Metadata-Version: 2.1
Name: s5cmdpy
Version: 0.2.0
Summary: python binding for using s5cmd to download and upload files to s3 efficiently
Author: yada
Author-email: trojblue@gmail.com
Requires-Python: >=3.10,<4.0
Classifier: Programming Language :: Python :: 3
Classifier: Programming Language :: Python :: 3.10
Classifier: Programming Language :: Python :: 3.11
Classifier: Programming Language :: Python :: 3.12
Description-Content-Type: text/markdown

# s5cmd-python
python binding for using s5cmd to download and upload files to s3 efficiently

The `S5CmdRunner` class provides a Python interface for interacting with `s5cmd`, a command-line tool designed for efficient data transfer to and from Amazon S3.

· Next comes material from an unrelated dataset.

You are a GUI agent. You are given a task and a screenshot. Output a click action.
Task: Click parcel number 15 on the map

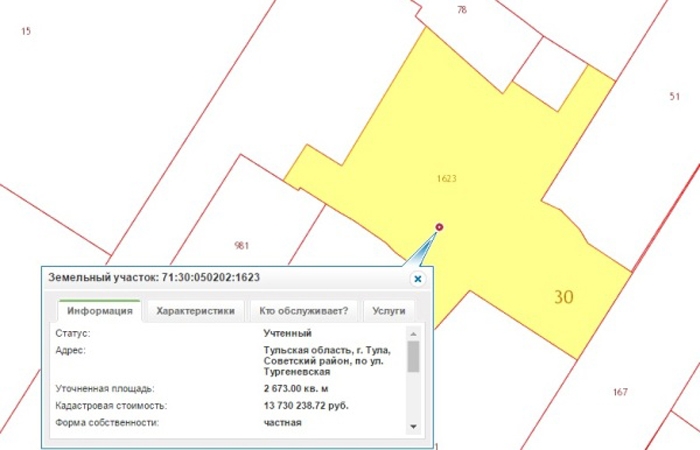click(26, 32)
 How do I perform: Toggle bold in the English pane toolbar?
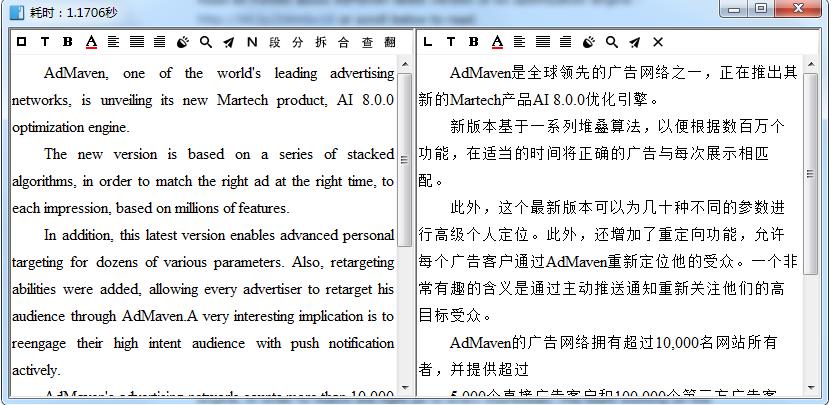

For more information about s5cmd, please refer to the original [s5cmd](https://github.com/peak/s5cmd) repository.

## Features

- Check for the presence of `s5cmd` and download it if necessary.
- Execute `s5cmd` commands `cp`, `mv`, and `run`.
- Handle file downloads from URLs and S3 URIs.
- Generate command files for batch operations with `s5cmd`.
- Simplify operations like copying and moving files between local paths and S3 URIs.

## Installation

To use `S5CmdRunner`, ensure that Python 3.10 or higher is installed. The project itself can be installed from pip:

```bash
pip install s5cmdpy
```

or from source:

```bash
git clone <repo url>
cd s5cmd-python
pip install -e .
```

## Usage

Here are some examples of how to use the `S5CmdRunner` class:

### Initialize S5CmdRunner

```python
from s5cmdpy import S5CmdRunner
runner = S5CmdRunner()
```

### Run s5cmd with a Local Command File

```python
# local_txt: `cp s3://dataset-artstation-uw2/artists/__andrey__/1841730##GZGgW.json .`
local_txt_path = "s5cmd_test.txt"
runner.run(local_txt_path)
```

### Run s5cmd with a Command File from S3

```python
# Useful in environments like SageMaker or for reproducibility; 
# Extends `s5cmd run something.txt` to support command files stored in S3
txt_s3_uri = "s3://dataset-artstation-uw2/s5cmd_test.txt"
runner.run(txt_s3_uri)
```

### Download Multiple Files from S3

```python
# Input a series of S3 URIs to create the necessary commands.txt for `s5cmd run`, 
# then execute `s5cmd run <commands.txt>`

s3_uris = [
    's3://dataset-artstation-uw2/artists/__andrey__/1841730##GZGgW.json', 
    's3://dataset-artstation-uw2/artists/__andrey__/2249992##q5Y22.json'
]
destination_dir = '/home/ubuntu/datasets/s5cmd_test'
runner.download_from_s3_list(s3_uris, destination_dir)
```

### Download a file from internet and upload to S3
`cp` command also works with a file from internet:
```python
# Download a file from internet and upload to S3
target_url = "https://huggingface.co/kiriyamaX/mld-caformer/resolve/main/ml_caformer_m36_dec-5-97527.onnx"
dst_s3_uri = "s3://dataset-artstation-uw2/_dev/"

runner.cp(target_url, dst_s3_uri)
```

## License

S5cmd itself is MIT licensed. This project is also MIT licensed.